EXERCISE AIM: Throughout the listing that follows, find each line with the word "thumbnail" and copy it.

___ SOURCE MATERIAL

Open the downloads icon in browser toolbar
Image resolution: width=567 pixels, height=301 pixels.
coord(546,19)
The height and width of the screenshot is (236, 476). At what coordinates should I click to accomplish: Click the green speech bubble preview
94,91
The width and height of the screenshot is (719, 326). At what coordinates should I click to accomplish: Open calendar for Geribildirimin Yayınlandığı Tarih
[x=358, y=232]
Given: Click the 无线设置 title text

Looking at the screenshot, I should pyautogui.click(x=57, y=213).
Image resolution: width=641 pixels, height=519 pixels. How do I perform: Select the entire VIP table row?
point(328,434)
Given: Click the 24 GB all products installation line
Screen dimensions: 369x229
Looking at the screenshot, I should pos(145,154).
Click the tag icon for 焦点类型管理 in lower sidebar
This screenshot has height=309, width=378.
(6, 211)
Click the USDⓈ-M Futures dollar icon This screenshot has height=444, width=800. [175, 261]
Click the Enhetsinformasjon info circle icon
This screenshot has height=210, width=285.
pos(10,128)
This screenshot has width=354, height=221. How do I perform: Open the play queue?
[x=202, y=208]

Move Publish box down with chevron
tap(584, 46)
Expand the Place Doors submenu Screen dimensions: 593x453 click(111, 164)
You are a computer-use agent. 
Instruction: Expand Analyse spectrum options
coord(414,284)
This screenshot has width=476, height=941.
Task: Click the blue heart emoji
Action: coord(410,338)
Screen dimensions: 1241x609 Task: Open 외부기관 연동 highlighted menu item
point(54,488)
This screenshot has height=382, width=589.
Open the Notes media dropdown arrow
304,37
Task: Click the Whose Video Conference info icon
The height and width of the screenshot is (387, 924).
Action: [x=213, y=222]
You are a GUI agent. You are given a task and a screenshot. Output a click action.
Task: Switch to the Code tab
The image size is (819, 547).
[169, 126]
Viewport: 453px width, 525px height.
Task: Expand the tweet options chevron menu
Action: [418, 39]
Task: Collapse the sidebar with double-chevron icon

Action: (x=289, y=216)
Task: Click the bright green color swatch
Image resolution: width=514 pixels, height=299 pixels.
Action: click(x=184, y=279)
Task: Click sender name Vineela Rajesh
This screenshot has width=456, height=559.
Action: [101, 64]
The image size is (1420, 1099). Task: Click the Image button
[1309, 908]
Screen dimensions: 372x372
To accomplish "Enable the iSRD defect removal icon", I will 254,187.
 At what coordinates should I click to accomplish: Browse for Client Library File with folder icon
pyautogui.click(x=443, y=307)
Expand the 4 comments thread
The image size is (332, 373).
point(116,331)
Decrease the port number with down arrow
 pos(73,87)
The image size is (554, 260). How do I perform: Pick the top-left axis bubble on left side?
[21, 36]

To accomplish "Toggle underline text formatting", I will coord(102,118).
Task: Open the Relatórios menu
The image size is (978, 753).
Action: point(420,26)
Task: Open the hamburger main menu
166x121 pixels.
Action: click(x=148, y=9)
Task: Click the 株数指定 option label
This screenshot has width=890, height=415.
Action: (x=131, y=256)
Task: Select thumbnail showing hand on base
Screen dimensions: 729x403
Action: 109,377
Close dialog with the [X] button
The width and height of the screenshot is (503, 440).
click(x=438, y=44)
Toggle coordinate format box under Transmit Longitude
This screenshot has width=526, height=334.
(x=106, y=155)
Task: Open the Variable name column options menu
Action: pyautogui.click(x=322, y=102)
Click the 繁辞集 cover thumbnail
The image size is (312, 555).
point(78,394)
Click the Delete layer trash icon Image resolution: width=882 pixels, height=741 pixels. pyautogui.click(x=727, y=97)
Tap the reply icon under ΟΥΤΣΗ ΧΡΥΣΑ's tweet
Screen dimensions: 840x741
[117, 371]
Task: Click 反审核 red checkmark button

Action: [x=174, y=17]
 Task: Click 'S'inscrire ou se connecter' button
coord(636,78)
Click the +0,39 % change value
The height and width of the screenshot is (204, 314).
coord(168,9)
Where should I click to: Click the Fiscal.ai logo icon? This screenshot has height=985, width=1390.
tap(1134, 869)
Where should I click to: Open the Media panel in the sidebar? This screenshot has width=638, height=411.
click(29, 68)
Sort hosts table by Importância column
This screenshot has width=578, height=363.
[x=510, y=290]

______

TASK OUTPUT:
Task: Select thumbnail showing hand on base
Click the 繁辞集 cover thumbnail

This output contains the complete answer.